=== Begin Enclosure ===
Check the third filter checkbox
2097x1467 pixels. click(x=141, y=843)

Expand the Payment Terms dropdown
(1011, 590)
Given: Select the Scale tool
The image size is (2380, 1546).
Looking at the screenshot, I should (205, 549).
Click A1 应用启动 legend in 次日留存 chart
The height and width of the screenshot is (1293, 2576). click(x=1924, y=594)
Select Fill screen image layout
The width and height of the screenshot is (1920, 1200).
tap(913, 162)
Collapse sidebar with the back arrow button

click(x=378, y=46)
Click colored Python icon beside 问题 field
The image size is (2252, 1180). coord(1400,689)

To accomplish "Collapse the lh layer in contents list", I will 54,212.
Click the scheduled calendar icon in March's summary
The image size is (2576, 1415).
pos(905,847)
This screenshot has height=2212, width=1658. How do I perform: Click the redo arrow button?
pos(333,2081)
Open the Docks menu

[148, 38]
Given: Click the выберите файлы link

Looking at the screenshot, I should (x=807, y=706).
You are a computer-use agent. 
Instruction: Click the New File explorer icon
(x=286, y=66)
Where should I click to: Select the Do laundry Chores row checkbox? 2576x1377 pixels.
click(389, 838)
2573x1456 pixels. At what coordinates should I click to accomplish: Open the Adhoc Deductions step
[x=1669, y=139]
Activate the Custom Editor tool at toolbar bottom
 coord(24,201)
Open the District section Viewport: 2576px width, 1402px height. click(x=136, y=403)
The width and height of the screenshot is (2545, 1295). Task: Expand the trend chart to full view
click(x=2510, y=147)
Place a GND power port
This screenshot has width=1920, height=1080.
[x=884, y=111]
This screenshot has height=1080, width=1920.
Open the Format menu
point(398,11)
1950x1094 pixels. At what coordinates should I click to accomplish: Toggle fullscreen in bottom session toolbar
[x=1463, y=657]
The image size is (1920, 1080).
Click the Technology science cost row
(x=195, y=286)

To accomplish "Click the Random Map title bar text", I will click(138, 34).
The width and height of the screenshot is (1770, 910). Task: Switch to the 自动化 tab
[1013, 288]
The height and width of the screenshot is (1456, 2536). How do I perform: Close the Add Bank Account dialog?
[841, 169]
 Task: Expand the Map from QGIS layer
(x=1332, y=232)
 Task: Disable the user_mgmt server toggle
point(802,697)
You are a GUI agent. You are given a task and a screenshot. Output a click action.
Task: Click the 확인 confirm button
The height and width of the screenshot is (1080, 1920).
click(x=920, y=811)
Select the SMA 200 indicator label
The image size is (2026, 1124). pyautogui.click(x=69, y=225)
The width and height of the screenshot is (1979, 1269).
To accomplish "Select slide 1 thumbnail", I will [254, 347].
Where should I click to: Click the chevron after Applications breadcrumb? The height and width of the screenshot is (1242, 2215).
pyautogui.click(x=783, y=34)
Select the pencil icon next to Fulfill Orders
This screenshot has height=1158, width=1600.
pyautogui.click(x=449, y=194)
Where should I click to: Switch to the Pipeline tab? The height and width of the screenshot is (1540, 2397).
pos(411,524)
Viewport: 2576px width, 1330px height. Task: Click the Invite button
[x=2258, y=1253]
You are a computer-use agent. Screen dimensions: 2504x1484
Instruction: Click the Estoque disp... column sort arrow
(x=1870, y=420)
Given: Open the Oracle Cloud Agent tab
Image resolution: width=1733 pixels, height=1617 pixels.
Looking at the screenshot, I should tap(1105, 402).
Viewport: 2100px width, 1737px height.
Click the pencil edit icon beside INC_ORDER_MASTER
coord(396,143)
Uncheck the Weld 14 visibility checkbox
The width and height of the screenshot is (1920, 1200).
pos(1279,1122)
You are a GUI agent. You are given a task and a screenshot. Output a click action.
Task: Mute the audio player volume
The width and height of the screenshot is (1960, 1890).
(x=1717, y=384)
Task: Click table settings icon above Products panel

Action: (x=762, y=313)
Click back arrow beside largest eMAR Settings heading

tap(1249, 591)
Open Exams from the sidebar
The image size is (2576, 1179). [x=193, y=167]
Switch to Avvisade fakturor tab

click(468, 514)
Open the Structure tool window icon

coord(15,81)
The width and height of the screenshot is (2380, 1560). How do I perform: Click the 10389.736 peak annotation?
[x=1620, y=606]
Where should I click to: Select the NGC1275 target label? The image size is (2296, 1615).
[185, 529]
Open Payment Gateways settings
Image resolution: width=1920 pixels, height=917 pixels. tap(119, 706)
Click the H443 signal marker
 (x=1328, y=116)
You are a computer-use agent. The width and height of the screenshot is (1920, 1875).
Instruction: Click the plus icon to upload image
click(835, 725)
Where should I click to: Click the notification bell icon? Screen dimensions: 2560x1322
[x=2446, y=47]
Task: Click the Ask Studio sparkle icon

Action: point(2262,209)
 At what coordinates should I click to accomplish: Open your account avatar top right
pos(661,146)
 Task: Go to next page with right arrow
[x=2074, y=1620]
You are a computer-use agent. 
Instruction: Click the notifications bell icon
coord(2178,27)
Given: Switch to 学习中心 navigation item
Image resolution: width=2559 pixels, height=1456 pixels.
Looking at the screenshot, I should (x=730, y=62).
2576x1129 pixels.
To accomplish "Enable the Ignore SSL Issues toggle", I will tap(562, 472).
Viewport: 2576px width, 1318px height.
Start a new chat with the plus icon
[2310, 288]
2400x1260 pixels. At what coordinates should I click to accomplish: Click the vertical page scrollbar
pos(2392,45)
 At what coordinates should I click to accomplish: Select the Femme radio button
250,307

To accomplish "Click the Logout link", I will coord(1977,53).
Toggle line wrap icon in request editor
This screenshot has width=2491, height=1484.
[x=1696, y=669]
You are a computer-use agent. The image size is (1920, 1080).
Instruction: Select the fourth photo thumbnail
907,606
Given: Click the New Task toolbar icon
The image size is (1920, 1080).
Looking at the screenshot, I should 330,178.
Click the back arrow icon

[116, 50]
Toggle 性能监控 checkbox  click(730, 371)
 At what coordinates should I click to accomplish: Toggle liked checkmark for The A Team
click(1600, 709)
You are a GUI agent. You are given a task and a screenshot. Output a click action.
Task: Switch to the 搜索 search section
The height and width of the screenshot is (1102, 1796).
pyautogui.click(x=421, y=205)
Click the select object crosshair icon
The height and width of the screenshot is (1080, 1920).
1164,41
=== End Enclosure ===
▸ About this exercise
Write out every line of the data again, exactly as it reads.

▸ Response area
Check the third filter checkbox
2097x1467 pixels. click(x=141, y=843)

Expand the Payment Terms dropdown
(1011, 590)
Given: Select the Scale tool
The image size is (2380, 1546).
Looking at the screenshot, I should (205, 549).
Click A1 应用启动 legend in 次日留存 chart
The height and width of the screenshot is (1293, 2576). click(x=1924, y=594)
Select Fill screen image layout
The width and height of the screenshot is (1920, 1200).
tap(913, 162)
Collapse sidebar with the back arrow button

click(x=378, y=46)
Click colored Python icon beside 问题 field
The image size is (2252, 1180). coord(1400,689)

To accomplish "Collapse the lh layer in contents list", I will 54,212.
Click the scheduled calendar icon in March's summary
The image size is (2576, 1415).
pos(905,847)
This screenshot has height=2212, width=1658. How do I perform: Click the redo arrow button?
pos(333,2081)
Open the Docks menu

[148, 38]
Given: Click the выберите файлы link

Looking at the screenshot, I should (x=807, y=706).
You are a computer-use agent. 
Instruction: Click the New File explorer icon
(x=286, y=66)
Where should I click to: Select the Do laundry Chores row checkbox? 2576x1377 pixels.
click(389, 838)
2573x1456 pixels. At what coordinates should I click to accomplish: Open the Adhoc Deductions step
[x=1669, y=139]
Activate the Custom Editor tool at toolbar bottom
 coord(24,201)
Open the District section Viewport: 2576px width, 1402px height. click(x=136, y=403)
The width and height of the screenshot is (2545, 1295). Task: Expand the trend chart to full view
click(x=2510, y=147)
Place a GND power port
This screenshot has width=1920, height=1080.
[x=884, y=111]
This screenshot has height=1080, width=1920.
Open the Format menu
point(398,11)
1950x1094 pixels. At what coordinates should I click to accomplish: Toggle fullscreen in bottom session toolbar
[x=1463, y=657]
The image size is (1920, 1080).
Click the Technology science cost row
(x=195, y=286)

To accomplish "Click the Random Map title bar text", I will click(138, 34).
The width and height of the screenshot is (1770, 910). Task: Switch to the 自动化 tab
[1013, 288]
The height and width of the screenshot is (1456, 2536). How do I perform: Close the Add Bank Account dialog?
[841, 169]
 Task: Expand the Map from QGIS layer
(x=1332, y=232)
 Task: Disable the user_mgmt server toggle
point(802,697)
You are a GUI agent. You are given a task and a screenshot. Output a click action.
Task: Click the 확인 confirm button
The height and width of the screenshot is (1080, 1920).
click(x=920, y=811)
Select the SMA 200 indicator label
The image size is (2026, 1124). pyautogui.click(x=69, y=225)
The width and height of the screenshot is (1979, 1269).
To accomplish "Select slide 1 thumbnail", I will [254, 347].
Where should I click to: Click the chevron after Applications breadcrumb? The height and width of the screenshot is (1242, 2215).
pyautogui.click(x=783, y=34)
Select the pencil icon next to Fulfill Orders
This screenshot has height=1158, width=1600.
pyautogui.click(x=449, y=194)
Where should I click to: Switch to the Pipeline tab? The height and width of the screenshot is (1540, 2397).
pos(411,524)
Viewport: 2576px width, 1330px height. Task: Click the Invite button
[x=2258, y=1253]
You are a computer-use agent. Screen dimensions: 2504x1484
Instruction: Click the Estoque disp... column sort arrow
(x=1870, y=420)
Given: Open the Oracle Cloud Agent tab
Image resolution: width=1733 pixels, height=1617 pixels.
Looking at the screenshot, I should tap(1105, 402).
Viewport: 2100px width, 1737px height.
Click the pencil edit icon beside INC_ORDER_MASTER
coord(396,143)
Uncheck the Weld 14 visibility checkbox
The width and height of the screenshot is (1920, 1200).
pos(1279,1122)
You are a GUI agent. You are given a task and a screenshot. Output a click action.
Task: Mute the audio player volume
The width and height of the screenshot is (1960, 1890).
(x=1717, y=384)
Task: Click table settings icon above Products panel

Action: (x=762, y=313)
Click back arrow beside largest eMAR Settings heading

tap(1249, 591)
Open Exams from the sidebar
The image size is (2576, 1179). [x=193, y=167]
Switch to Avvisade fakturor tab

click(468, 514)
Open the Structure tool window icon

coord(15,81)
The width and height of the screenshot is (2380, 1560). How do I perform: Click the 10389.736 peak annotation?
[x=1620, y=606]
Where should I click to: Select the NGC1275 target label? The image size is (2296, 1615).
[185, 529]
Open Payment Gateways settings
Image resolution: width=1920 pixels, height=917 pixels. tap(119, 706)
Click the H443 signal marker
 (x=1328, y=116)
You are a computer-use agent. The width and height of the screenshot is (1920, 1875).
Instruction: Click the plus icon to upload image
click(835, 725)
Where should I click to: Click the notification bell icon? Screen dimensions: 2560x1322
[x=2446, y=47]
Task: Click the Ask Studio sparkle icon

Action: point(2262,209)
 At what coordinates should I click to accomplish: Open your account avatar top right
pos(661,146)
 Task: Go to next page with right arrow
[x=2074, y=1620]
You are a computer-use agent. 
Instruction: Click the notifications bell icon
coord(2178,27)
Given: Switch to 学习中心 navigation item
Image resolution: width=2559 pixels, height=1456 pixels.
Looking at the screenshot, I should (x=730, y=62).
2576x1129 pixels.
To accomplish "Enable the Ignore SSL Issues toggle", I will tap(562, 472).
Viewport: 2576px width, 1318px height.
Start a new chat with the plus icon
[2310, 288]
2400x1260 pixels. At what coordinates should I click to accomplish: Click the vertical page scrollbar
pos(2392,45)
 At what coordinates should I click to accomplish: Select the Femme radio button
250,307

To accomplish "Click the Logout link", I will coord(1977,53).
Toggle line wrap icon in request editor
This screenshot has width=2491, height=1484.
[x=1696, y=669]
You are a computer-use agent. The image size is (1920, 1080).
Instruction: Select the fourth photo thumbnail
907,606
Given: Click the New Task toolbar icon
The image size is (1920, 1080).
Looking at the screenshot, I should 330,178.
Click the back arrow icon

[116, 50]
Toggle 性能监控 checkbox  click(730, 371)
 At what coordinates should I click to accomplish: Toggle liked checkmark for The A Team
click(1600, 709)
You are a GUI agent. You are given a task and a screenshot. Output a click action.
Task: Switch to the 搜索 search section
The height and width of the screenshot is (1102, 1796).
pyautogui.click(x=421, y=205)
Click the select object crosshair icon
The height and width of the screenshot is (1080, 1920).
1164,41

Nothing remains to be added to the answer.